Three quarters of universities 'at risk of closure'
Fall in enrolment numbers a 'wake-up call'
Three quarters of Thai universities are at risk of closing over the next decade due to low enrolment and increased competition from foreign rivals, an education expert has warned.
Arnond Sakworawich, a lecturer in actuarial sciences and risk management at the Graduate School of Applied Statistics of the National Institute of Development Administration (Nida), said he is worried the government's idea to allow institutes of higher education from overseas to create satellite campuses in Special Economic Zones (SEZs) along Thailand's borders would put many Thai universities in danger of shutting down.
Mr Arnond said Thailand's higher education market has been shrinking for many years due to a demographic transition from high to low levels of fertility.
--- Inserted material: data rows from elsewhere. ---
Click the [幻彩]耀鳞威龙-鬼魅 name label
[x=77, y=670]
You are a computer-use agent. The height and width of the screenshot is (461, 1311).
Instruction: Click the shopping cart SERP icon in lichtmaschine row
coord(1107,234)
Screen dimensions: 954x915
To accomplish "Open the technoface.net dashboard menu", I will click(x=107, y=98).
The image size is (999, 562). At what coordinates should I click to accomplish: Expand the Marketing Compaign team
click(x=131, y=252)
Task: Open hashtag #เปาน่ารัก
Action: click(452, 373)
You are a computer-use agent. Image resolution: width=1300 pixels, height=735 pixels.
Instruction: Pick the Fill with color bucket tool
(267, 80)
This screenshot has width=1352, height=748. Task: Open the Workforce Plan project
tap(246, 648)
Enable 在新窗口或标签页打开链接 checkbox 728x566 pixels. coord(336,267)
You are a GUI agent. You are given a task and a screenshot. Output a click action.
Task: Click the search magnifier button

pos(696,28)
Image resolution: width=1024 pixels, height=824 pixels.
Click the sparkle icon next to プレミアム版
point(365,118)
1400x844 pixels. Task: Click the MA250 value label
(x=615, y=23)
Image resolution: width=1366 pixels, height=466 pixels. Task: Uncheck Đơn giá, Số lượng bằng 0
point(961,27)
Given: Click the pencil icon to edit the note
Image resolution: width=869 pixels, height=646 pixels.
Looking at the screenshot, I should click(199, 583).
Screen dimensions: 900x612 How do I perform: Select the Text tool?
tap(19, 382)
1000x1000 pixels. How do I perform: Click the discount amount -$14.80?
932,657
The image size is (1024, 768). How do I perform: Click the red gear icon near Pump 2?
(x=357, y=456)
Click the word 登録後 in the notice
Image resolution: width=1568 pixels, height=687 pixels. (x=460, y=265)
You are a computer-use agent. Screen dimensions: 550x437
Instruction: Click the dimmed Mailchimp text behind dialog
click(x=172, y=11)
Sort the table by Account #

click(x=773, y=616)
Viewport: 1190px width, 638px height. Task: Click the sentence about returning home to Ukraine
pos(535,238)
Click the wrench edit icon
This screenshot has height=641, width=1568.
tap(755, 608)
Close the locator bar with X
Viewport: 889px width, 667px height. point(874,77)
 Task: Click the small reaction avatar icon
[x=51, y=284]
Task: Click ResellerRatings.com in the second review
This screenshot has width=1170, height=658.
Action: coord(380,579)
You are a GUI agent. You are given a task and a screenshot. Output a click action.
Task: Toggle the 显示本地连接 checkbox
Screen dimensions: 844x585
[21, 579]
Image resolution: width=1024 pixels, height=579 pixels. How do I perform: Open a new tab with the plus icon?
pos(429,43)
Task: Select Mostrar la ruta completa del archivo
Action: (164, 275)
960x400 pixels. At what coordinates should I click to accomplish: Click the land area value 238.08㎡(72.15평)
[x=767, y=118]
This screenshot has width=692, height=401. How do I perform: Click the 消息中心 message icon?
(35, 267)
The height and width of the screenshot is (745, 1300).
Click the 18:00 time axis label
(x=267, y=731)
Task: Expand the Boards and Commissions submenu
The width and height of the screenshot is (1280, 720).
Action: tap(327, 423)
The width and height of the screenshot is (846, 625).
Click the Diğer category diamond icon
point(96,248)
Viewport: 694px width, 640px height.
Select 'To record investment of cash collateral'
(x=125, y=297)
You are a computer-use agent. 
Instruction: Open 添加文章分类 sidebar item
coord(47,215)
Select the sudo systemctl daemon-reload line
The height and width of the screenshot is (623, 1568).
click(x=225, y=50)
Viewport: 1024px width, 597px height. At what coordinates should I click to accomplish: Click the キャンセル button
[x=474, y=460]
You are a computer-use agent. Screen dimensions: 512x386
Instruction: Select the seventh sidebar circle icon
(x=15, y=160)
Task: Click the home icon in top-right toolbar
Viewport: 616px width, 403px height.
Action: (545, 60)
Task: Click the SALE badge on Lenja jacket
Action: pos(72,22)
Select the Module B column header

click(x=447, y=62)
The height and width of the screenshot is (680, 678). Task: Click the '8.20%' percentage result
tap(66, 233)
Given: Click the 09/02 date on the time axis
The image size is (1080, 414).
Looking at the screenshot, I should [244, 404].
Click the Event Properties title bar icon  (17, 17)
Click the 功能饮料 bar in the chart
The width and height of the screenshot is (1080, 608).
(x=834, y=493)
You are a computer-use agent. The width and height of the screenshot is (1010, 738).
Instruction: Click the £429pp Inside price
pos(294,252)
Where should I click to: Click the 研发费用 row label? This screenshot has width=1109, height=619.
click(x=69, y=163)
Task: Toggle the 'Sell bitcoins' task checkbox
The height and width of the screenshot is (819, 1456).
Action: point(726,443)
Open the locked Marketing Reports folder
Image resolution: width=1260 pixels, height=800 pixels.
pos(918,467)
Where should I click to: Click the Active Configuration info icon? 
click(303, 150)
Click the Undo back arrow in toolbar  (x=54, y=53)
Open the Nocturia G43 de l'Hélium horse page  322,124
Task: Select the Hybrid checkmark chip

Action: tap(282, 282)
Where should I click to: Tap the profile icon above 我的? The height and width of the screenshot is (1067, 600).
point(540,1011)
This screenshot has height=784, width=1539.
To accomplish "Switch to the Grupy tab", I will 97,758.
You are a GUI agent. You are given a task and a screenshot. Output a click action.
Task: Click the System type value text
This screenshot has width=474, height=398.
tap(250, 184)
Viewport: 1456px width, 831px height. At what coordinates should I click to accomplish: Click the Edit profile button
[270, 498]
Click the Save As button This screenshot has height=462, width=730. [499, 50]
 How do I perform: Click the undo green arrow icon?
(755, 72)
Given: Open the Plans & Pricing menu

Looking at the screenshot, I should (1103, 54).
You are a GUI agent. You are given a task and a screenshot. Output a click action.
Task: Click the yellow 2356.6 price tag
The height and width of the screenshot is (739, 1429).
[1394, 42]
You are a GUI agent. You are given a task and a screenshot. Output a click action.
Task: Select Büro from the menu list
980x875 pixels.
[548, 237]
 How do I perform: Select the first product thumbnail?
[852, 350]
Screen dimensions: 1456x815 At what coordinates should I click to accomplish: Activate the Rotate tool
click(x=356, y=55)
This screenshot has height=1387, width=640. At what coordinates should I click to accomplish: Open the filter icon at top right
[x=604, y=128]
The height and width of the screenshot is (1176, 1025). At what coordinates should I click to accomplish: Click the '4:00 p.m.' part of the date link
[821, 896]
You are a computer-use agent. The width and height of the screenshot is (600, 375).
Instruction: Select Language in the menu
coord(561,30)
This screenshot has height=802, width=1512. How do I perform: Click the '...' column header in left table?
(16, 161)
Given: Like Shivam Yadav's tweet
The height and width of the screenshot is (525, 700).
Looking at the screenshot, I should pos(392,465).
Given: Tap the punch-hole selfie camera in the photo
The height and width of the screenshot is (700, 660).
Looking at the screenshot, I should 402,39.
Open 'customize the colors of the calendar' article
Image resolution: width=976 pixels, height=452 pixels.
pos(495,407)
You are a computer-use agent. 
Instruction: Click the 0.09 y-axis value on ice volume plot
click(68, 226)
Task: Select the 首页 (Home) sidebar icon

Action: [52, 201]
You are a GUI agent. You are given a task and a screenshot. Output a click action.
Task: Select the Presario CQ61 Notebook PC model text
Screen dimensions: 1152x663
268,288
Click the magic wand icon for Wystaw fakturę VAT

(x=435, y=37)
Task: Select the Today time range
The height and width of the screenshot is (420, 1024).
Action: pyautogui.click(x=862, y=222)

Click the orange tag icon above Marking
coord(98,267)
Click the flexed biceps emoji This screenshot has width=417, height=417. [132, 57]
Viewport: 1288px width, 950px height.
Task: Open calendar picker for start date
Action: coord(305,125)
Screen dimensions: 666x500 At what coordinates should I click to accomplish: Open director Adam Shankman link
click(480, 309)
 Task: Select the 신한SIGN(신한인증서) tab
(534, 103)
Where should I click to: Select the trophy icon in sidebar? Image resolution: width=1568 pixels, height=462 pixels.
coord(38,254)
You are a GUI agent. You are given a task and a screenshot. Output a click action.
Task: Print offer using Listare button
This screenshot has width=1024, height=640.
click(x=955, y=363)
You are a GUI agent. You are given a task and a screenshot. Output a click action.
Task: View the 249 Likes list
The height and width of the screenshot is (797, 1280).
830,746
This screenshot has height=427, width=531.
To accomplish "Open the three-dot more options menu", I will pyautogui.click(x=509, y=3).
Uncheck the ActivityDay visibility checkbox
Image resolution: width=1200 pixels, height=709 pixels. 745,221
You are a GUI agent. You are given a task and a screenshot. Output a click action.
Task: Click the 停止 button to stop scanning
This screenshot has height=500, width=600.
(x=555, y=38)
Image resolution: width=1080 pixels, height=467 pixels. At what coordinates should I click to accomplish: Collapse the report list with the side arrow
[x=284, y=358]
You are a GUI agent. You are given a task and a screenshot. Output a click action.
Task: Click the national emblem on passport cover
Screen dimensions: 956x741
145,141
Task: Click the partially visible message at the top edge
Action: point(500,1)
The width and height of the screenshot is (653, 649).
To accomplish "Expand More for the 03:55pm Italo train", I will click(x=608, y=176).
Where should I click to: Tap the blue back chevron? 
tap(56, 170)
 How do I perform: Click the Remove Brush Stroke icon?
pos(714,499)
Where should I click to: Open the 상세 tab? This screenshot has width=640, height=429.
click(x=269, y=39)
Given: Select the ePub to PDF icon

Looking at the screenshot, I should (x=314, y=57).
"There are just 600,000-700,000 babies born in Thailand per year on average now, compared to 1,000,000 per year from 30 years ago. The National Economic and Social Development Board also expects the number of Thais in the school-age group (0-21 years) will fall to 20% of the population in 2040, a sharp drop from 62% in 1980," he said.
In 2016, the NESDB reported 704,058 babies were born in Thailand.
During last year's admission, the universities had vacancies for up to 150,000 prospective students to study various subjects, but only 80,000 applied for the entrance test, he added.
Mr Arnond said the numbers are a wake-up call for 170 universities nationwide that the higher education market in Thailand is getting smaller each year.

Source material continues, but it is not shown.